La question de la morale indépendante

Pour Roland Covarel, en souvenir d'une amorce de discussion

   “Deux conditions sont nécessaires, écrivait Ferdinand Buisson, pour mettre sur pied une République ; l’une, facile, lui donner une constitution républicaine ; l’autre difficile, lui donner un peuple de républicains.” L’école se trouve ainsi investie d’une tâche : former et promouvoir un civisme républicain. Autrement dit  : élaborer une morale indépendante.

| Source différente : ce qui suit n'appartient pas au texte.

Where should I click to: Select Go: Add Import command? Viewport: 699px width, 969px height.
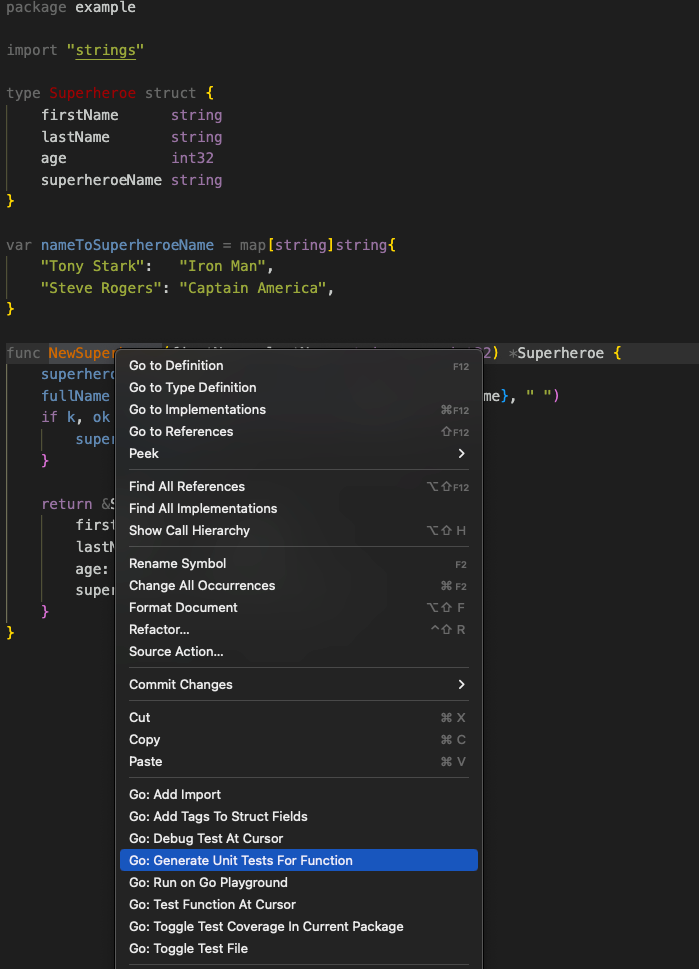click(175, 795)
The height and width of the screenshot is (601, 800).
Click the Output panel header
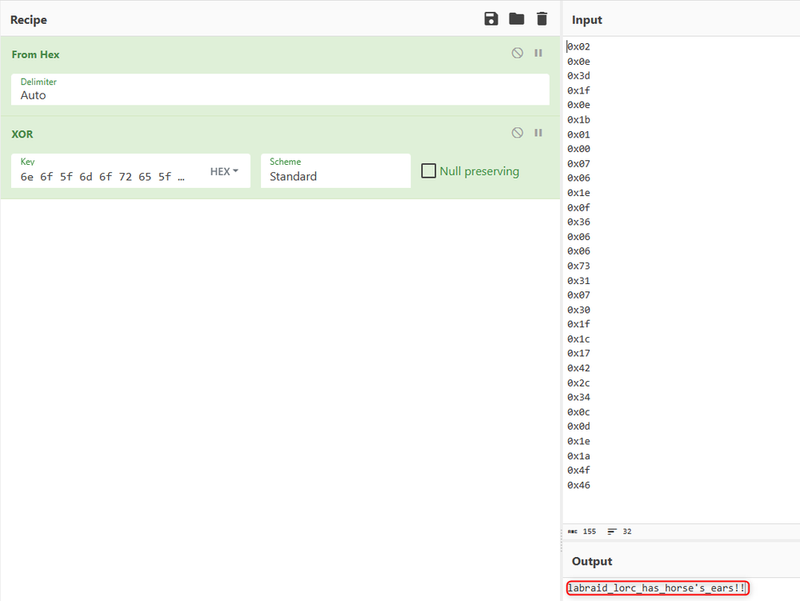pyautogui.click(x=592, y=561)
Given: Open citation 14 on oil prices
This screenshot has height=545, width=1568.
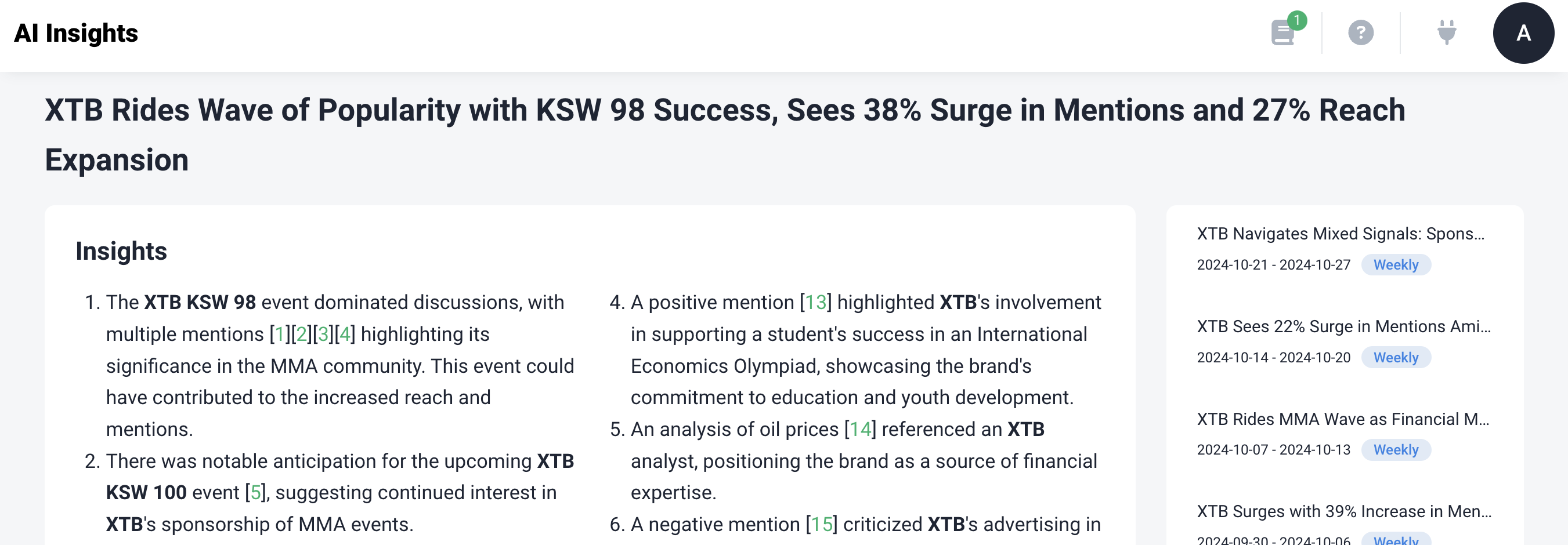Looking at the screenshot, I should click(860, 430).
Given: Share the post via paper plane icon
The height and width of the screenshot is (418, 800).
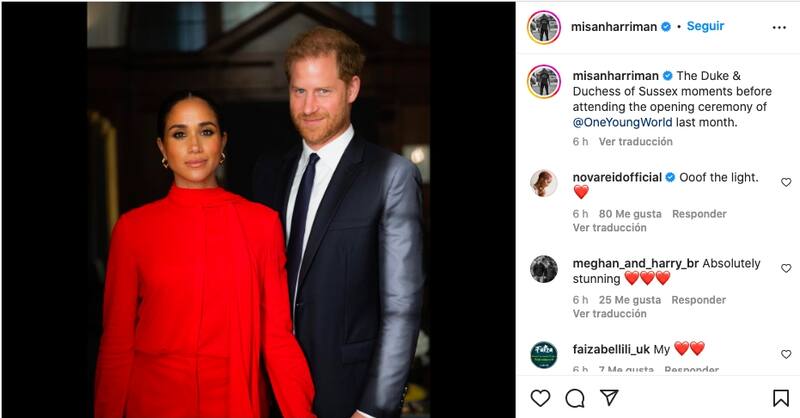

La première étape consistera à extraire de l’enseignement de la morale toute référence religieuse. Cependant, le programme de morale pour les écoles primaires de 1882 conserve des devoirs envers Dieu. Ce programme stipule en effet que si “l’instituteur n’est pas chargé de faire un cours sur la nature ou les attributs de Dieu, l’enfant ne doit pas prononcer légèrement le nom de Dieu” (...), et que l’instituteur doit s’attacher “à faire comprendre à l’enfant que le premier hommage qu’il doit à la Divinité, c’est l’obéissance aux lois de Dieu telles que les lui révèlent sa conscience et sa raison.”

Le problème est de savoir si, tout en n’étant pas sans rapport avec les croyances générales jusqu’ici professées, la morale laïque n’entraîne pas à l’écart toute référence religieuse.